Physicists' war games led to brilliant space defense plan
By Ian Hoffman/Oakland Tribune/September 10, 2002

Brilliant Pebbles and its original braintrust of physicists -- the mercurial Edward Teller, lead co-inventor of the hydrogen bomb, and his creative proteges, defense theorists Lowell Wood and Greg Canavan -- are entwined in the public memory of the Reagan Strategic Defense Initiative.

In the early 1980s, Teller sold Reagan on the technical feasibility of making nuclear war obsolete, then assembled Wood and Cavanan month after month in 1986 for strategic thought exercises, based on John Nash game theory. Wood played attacking Soviet forces, the red team; Canavan played the American defenders, the blue team; Teller refereed.

Canavan stretched his imagination to envision all manner of defenses as Wood defeated them, one by one, laying America open to annihilation. The final battle came over breakfast on the north side of the Charles River, in Cambridge, Mass., Canavan recalled, "deep in the heart of enemy territory," the academic nexus of the anti-missile defense debate.

"Lowell was so confident then.
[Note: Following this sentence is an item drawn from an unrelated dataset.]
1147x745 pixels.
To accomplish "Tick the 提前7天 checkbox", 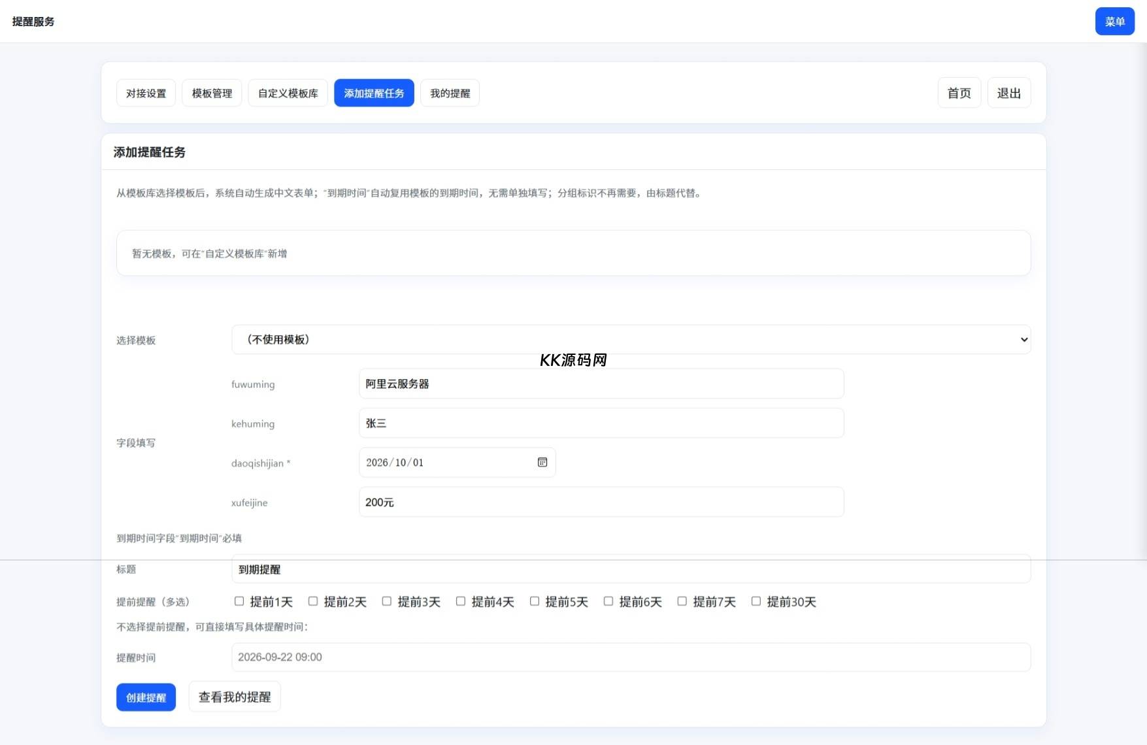I will (682, 601).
He'd killed me like 40 or 50 times. He was reading his newspaper and not paying much attention when I laid it all out," Canavan said. "Teller said, 'That's it!' Lowell snapped upright. 'What? What? What?' And he started trying to construct a counterargument. But by then Teller was sold."

The basic premise was an automated multitude of inexpensive satellites at first known as "smart rocks" because they would each carry a powerful computer and their own sensors for seeing target missiles. Early space interceptor schemes were highly vulnerable to attack. But the team's satellites would be hardened against radiation, laser beams and shrapnel. They could maneuver to dodge anti-satellite missiles. They could kick off decoys and chaff to confuse attackers. As a last measure, they carried a tiny dart to fire in self defense.

"Nothing can get through all that. By the time he can get to you, he's expended a mass that's 100 times larger than you are, so you win," Canavan said.

Teller and Wood sold the idea in Washington and translated it into hardware, with Wood towing a sample pebble on a cart through the corridors of power. At the time, wags joked that after smart rocks and Brilliant Pebbles could only come "genius dust." Critics rolled their eyes and denounced the weaponization of the heavens. But of all SDI's beams and schemes, the pebbles came closest to the reality. Its major components were tested next to exploding nuclear bombs in the Nevada desert. They flew to the moon and mapped it in the Clementine mission.

In 1991, former Soviet weaponeers told Canavan that they labored hard but couldn't theorize a cost-effective assault against Brilliant Pebbles. "They said they realized at their level of technology they could not beat the Brilliant Pebble and it would bankrupt them to even try. So they didn't try."

Even after garnering a huge share of $40 billion spent on missile defense in the Reagan and first Bush administrations, no pebble has ever flown against a missile in space. Its backers haven't given up yet.